* EXERCISE PROMPT *
Skip the pictures and retype exactly the lines from the one holding "Image resolution: width=848" through the end of the entries.

* PROVIDED RECORDS *
━━━━

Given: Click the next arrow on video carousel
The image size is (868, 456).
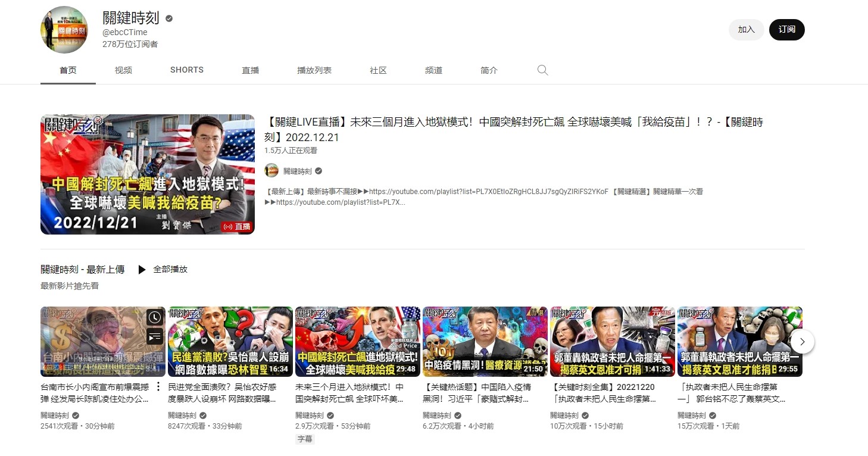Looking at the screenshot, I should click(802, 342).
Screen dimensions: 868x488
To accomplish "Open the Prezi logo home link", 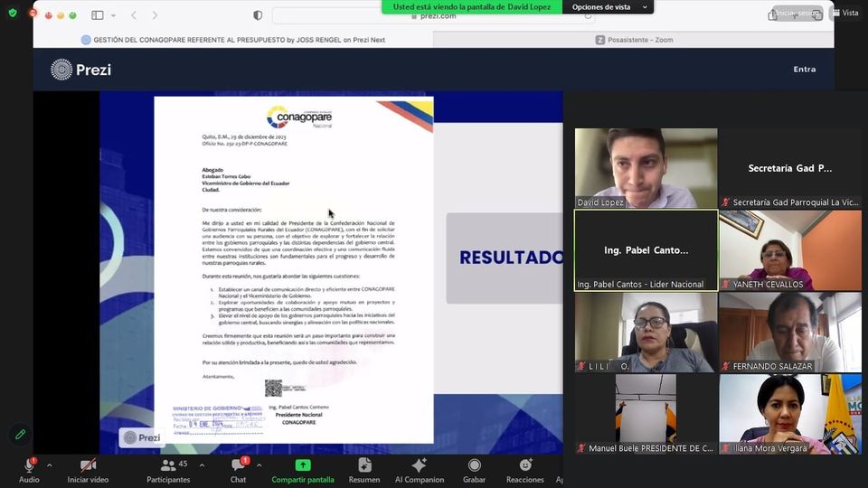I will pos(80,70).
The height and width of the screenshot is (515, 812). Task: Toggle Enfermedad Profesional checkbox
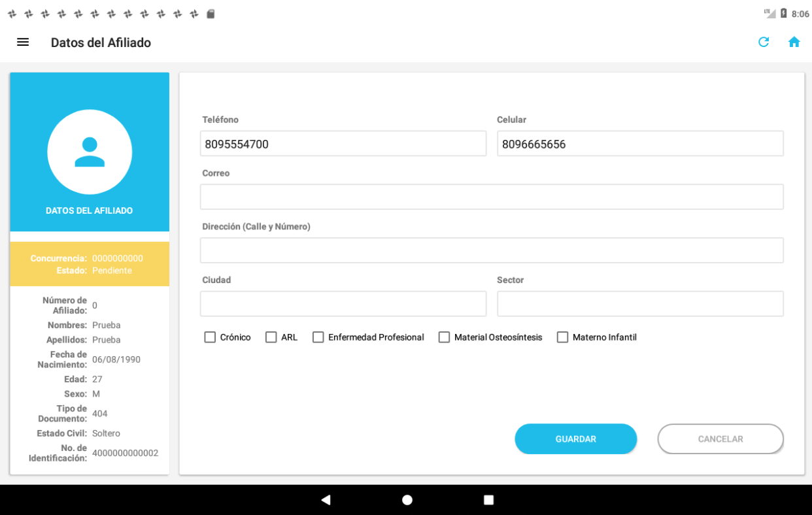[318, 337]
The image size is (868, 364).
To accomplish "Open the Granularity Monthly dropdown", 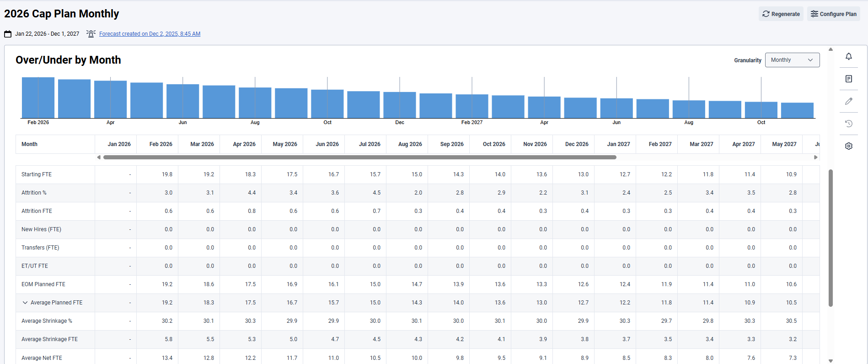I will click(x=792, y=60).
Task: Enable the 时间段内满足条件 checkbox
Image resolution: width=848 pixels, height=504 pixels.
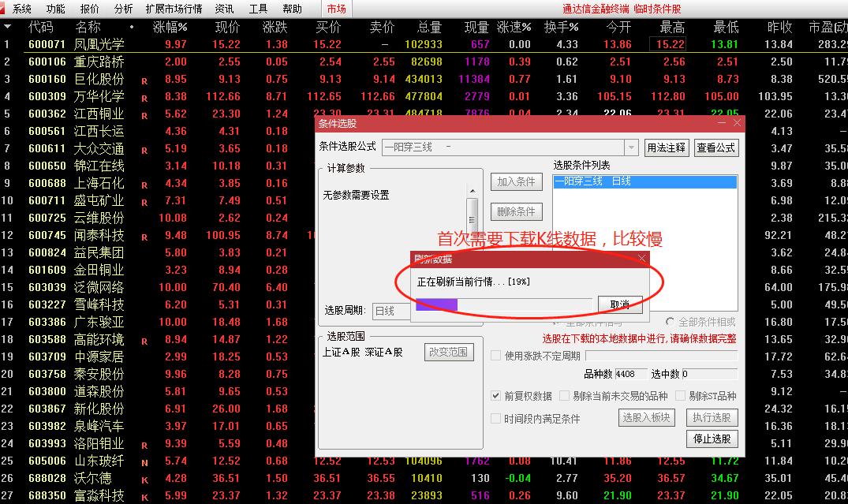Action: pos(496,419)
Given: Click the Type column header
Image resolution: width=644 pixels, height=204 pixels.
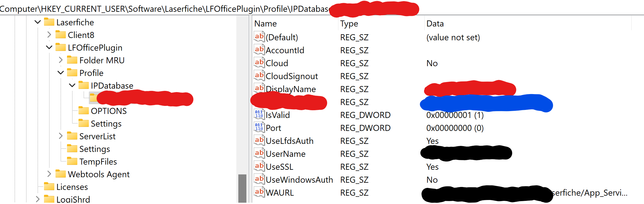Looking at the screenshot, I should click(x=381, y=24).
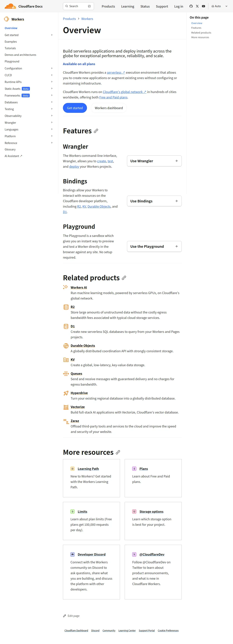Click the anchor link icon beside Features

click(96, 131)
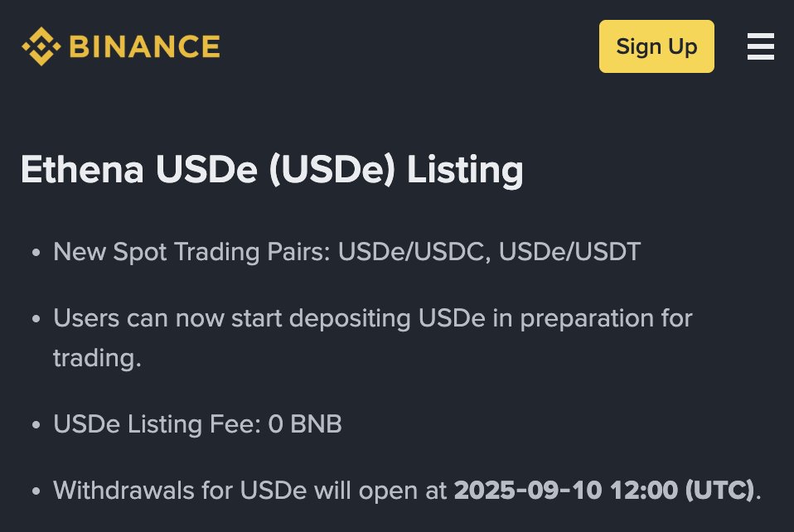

━━━━

* SOLUTION TO THIS TASK *
Image resolution: width=848 pixels, height=504 pixels.
Action: pos(496,419)
Given: Click the Type column header
Image resolution: width=644 pixels, height=204 pixels.
Looking at the screenshot, I should click(x=381, y=24).
Click the anchor link icon beside Features

click(96, 131)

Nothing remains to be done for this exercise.